_Work request:_ Beginning with the line that includes "Go to the Home menu item in the header", return every remaining line of the material exactly as it reads, but not the pictures.

_Supplied information:_
────────────────

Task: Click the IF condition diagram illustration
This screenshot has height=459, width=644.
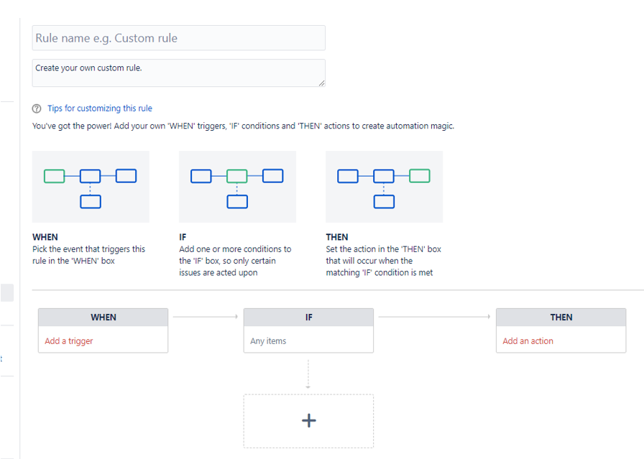Action: pos(237,186)
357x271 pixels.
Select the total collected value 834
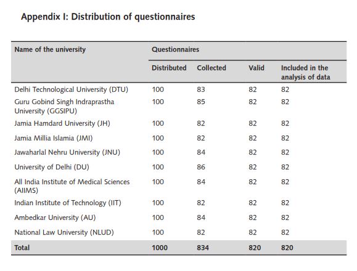[203, 248]
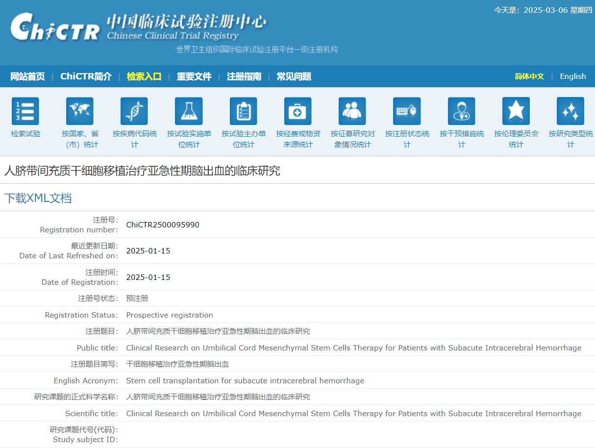Viewport: 595px width, 448px height.
Task: Select the DNA disease code statistics icon
Action: (x=134, y=111)
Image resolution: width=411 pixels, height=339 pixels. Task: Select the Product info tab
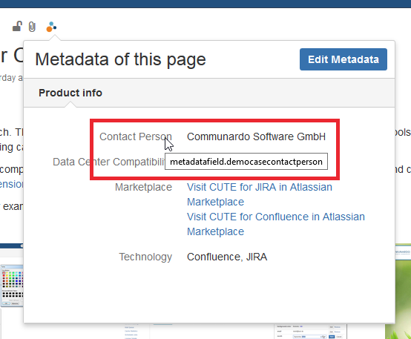[70, 93]
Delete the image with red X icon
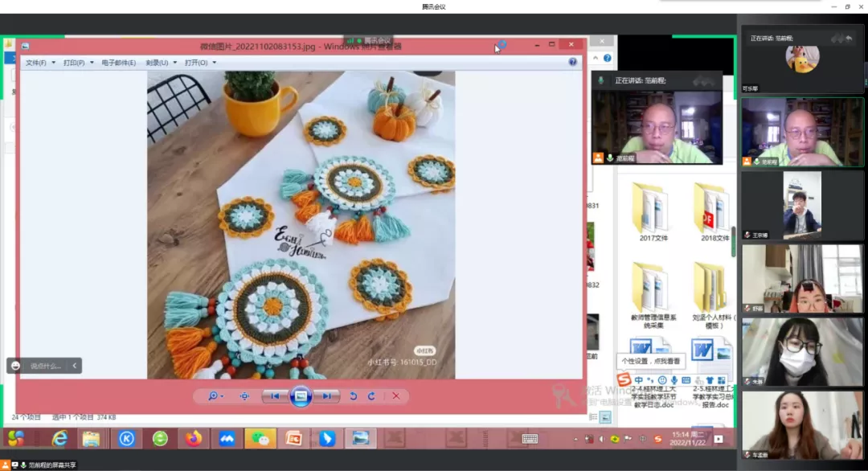This screenshot has height=471, width=868. [x=396, y=396]
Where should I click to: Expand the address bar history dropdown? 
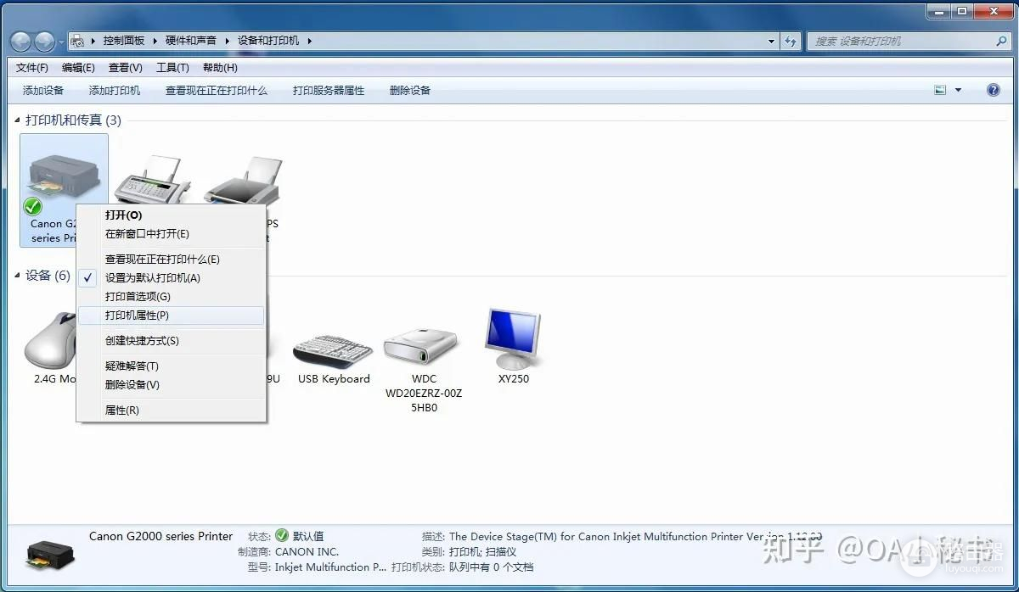pos(771,41)
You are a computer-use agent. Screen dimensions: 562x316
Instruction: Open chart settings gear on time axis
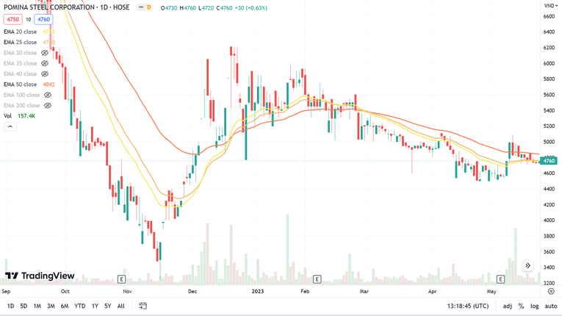point(551,292)
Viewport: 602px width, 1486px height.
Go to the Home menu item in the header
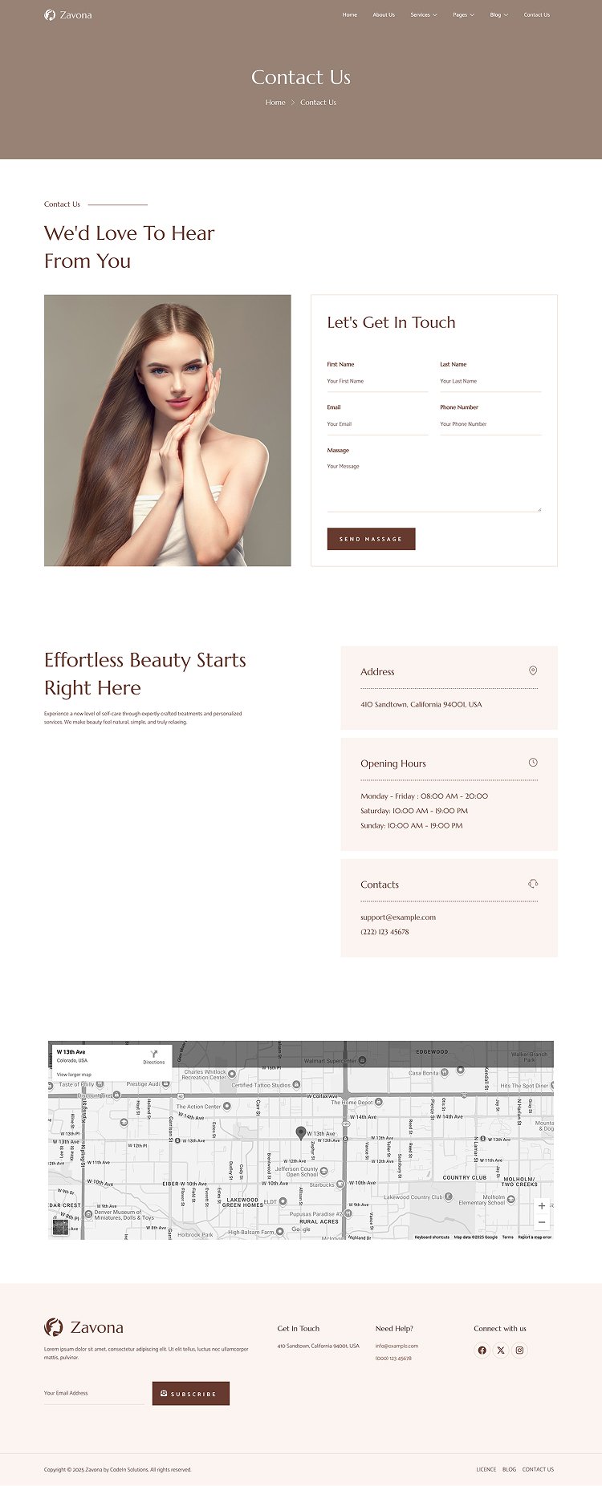point(350,14)
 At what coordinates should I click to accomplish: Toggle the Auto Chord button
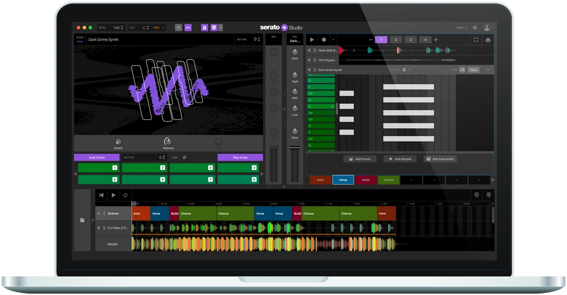point(97,157)
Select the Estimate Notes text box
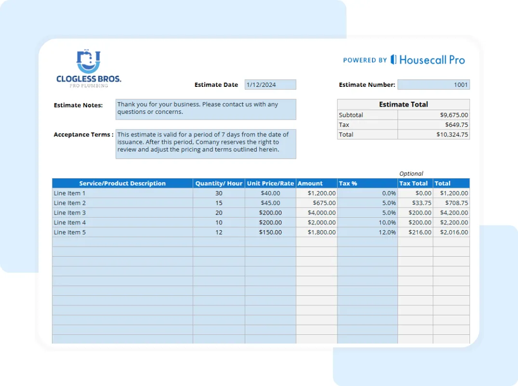 pyautogui.click(x=206, y=109)
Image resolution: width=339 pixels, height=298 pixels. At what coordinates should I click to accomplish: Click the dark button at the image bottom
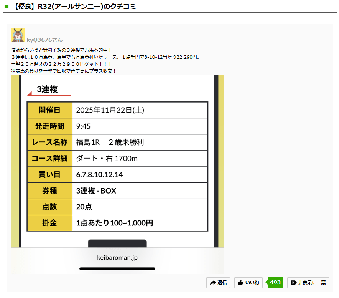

────────────────

_Exercise output:_
Go to the Home menu item in the header
point(350,14)
 At what coordinates should I click to accomplish: Toggle the Auto Chord button
point(97,157)
Select the Estimate Notes text box
 pyautogui.click(x=206, y=109)
Image resolution: width=339 pixels, height=298 pixels. At what coordinates should I click to accomplish: Click the dark button at the image bottom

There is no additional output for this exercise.